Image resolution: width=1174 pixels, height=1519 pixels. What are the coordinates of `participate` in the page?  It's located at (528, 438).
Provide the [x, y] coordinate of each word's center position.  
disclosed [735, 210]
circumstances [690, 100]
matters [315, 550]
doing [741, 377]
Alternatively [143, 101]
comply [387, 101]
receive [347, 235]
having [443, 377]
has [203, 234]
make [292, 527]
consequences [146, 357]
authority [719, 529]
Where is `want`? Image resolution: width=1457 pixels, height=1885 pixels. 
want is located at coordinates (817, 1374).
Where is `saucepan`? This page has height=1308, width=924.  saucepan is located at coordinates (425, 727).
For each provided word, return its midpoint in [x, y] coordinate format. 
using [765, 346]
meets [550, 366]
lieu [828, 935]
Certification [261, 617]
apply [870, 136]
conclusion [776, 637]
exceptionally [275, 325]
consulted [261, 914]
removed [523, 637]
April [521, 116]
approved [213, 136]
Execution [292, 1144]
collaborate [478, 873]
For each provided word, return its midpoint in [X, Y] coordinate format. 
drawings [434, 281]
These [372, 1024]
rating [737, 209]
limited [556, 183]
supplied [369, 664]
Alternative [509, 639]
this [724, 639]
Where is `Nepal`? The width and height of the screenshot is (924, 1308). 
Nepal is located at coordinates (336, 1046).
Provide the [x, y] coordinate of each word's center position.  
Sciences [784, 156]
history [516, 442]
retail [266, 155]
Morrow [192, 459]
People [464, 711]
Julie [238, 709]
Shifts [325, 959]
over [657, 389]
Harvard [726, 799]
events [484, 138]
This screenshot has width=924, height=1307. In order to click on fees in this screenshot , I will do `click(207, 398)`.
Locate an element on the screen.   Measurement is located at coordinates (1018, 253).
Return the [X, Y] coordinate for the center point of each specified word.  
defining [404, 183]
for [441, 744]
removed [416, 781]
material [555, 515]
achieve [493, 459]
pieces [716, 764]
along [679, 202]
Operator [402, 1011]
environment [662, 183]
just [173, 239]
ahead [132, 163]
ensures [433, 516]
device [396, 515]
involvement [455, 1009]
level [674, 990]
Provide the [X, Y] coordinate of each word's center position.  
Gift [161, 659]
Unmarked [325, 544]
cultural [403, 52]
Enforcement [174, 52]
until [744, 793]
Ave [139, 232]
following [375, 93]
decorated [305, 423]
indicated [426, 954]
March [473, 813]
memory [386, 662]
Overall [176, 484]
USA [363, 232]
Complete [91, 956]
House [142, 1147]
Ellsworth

■ ■ ■ ■

> _TASK INSTRUCTIONS_
Copy out all of the material above, changing "midpoint" to "center point" and keeping every other word the same.

> _PROBLEM SOLUTION_
Image resolution: width=1174 pixels, height=1519 pixels. What are the coordinates of `participate` in the page?  It's located at (528, 438).
Provide the [x, y] coordinate of each word's center position.  
disclosed [735, 210]
circumstances [690, 100]
matters [315, 550]
doing [741, 377]
Alternatively [143, 101]
comply [387, 101]
receive [347, 235]
having [443, 377]
has [203, 234]
make [292, 527]
consequences [146, 357]
authority [719, 529]
Where is `want`? Image resolution: width=1457 pixels, height=1885 pixels. 
want is located at coordinates (817, 1374).
Where is `saucepan`? This page has height=1308, width=924.  saucepan is located at coordinates (425, 727).
For each provided word, return its center point in [x, y] coordinate format. 
using [765, 346]
meets [550, 366]
lieu [828, 935]
Certification [261, 617]
apply [870, 136]
conclusion [776, 637]
exceptionally [275, 325]
consulted [261, 914]
removed [523, 637]
April [521, 116]
approved [213, 136]
Execution [292, 1144]
collaborate [478, 873]
For each provided word, return its center point in [X, Y] coordinate format. 
drawings [434, 281]
These [372, 1024]
rating [737, 209]
limited [556, 183]
supplied [369, 664]
Alternative [509, 639]
this [724, 639]
Where is `Nepal`? The width and height of the screenshot is (924, 1308). 
Nepal is located at coordinates (336, 1046).
Provide the [x, y] coordinate of each word's center position.  
Sciences [784, 156]
history [516, 442]
retail [266, 155]
Morrow [192, 459]
People [464, 711]
Julie [238, 709]
Shifts [325, 959]
over [657, 389]
Harvard [726, 799]
events [484, 138]
This screenshot has width=924, height=1307. In order to click on fees in this screenshot , I will do `click(207, 398)`.
Locate an element on the screen.   Measurement is located at coordinates (1018, 253).
Return the [X, Y] coordinate for the center point of each specified word.  
defining [404, 183]
for [441, 744]
removed [416, 781]
material [555, 515]
achieve [493, 459]
pieces [716, 764]
along [679, 202]
Operator [402, 1011]
environment [662, 183]
just [173, 239]
ahead [132, 163]
ensures [433, 516]
device [396, 515]
involvement [455, 1009]
level [674, 990]
Provide the [X, Y] coordinate of each word's center position.  
Gift [161, 659]
Unmarked [325, 544]
cultural [403, 52]
Enforcement [174, 52]
until [744, 793]
Ave [139, 232]
following [375, 93]
decorated [305, 423]
indicated [426, 954]
March [473, 813]
memory [386, 662]
Overall [176, 484]
USA [363, 232]
Complete [91, 956]
House [142, 1147]
Ellsworth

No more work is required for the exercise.